*PASSAGE SHOWN*
================

Influence reciprocation
- When a waiter brings mints with the check, there is a slight increase in tips.

Commitment
- Learned from NPO event days. If you ask people to sign up, but do not charge, attendance will be significantly lower than expected. If you ask people to pay $20 during sign up, attendance will be much closer to expected.

Conformity - social proof
- monkey see, monkey do.
- Be the alpha monkey
- Teach others to be the alpha monkey.

Scarcity
- In the midst of a credit crisis with people being told to stop using their credit cards, what does VISA do? They create a new "exclusive" card. The VISA Black Card. The exclusiveness will generate desire despite rational.

Relationship awareness (a version of commitment)
- When one member of a couple is trying to convince the other to make a change, those who mention the existing relationship before requesting the change had better success. Think to current Obama phrasing that our problems are "American problems". Reminding us of current relationship as Americans before asking Republicans for change.

================

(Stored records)
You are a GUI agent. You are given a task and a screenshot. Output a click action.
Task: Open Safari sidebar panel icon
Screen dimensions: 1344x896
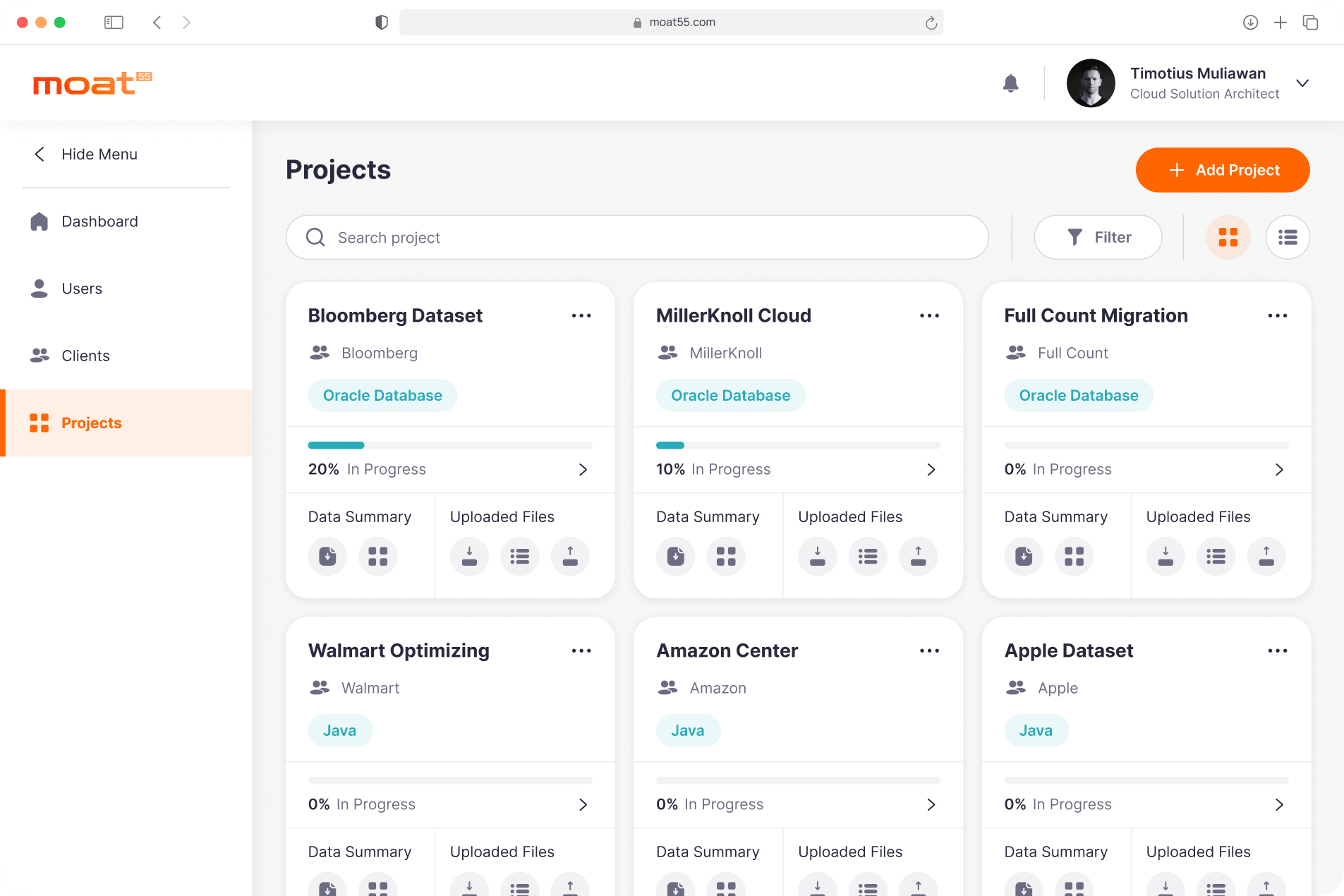coord(114,23)
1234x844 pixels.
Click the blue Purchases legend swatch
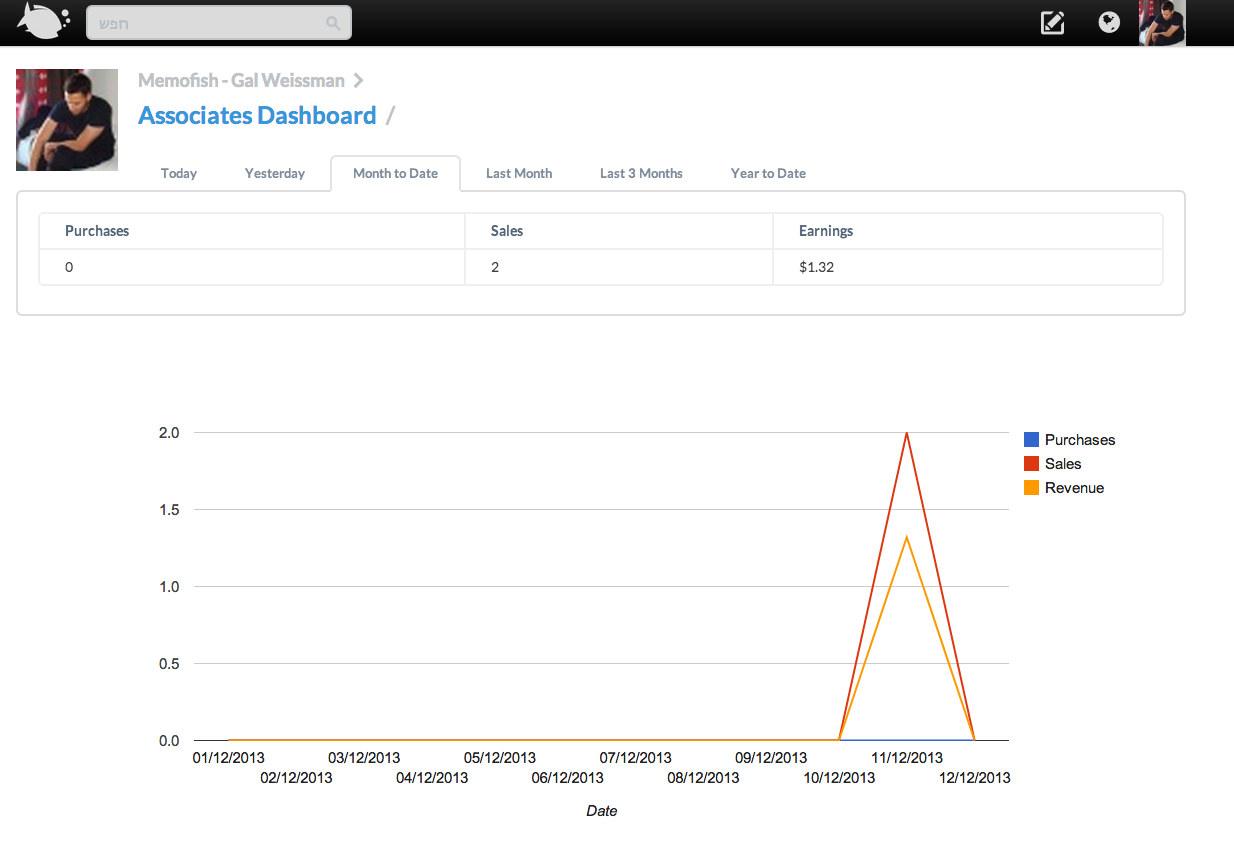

================

*YOUR ASSIGNMENT*
State whether each of the following statements agrees with the notes on influence, answering yes or no and quoting the words of the notes that settle each one.
1. At NPO event days, charging $20 during sign-up brought attendance closer to what was expected.
2. When a waiter brings mints with the check, tips go down slightly.
3. Relationship awareness is presented as a version of scarcity.

*SOLUTION*
1. Yes: "If you ask people to pay $20 during sign up, attendance will be much closer to expected."
2. No: "there is a slight increase in tips."
3. No: "Relationship awareness (a version of commitment)"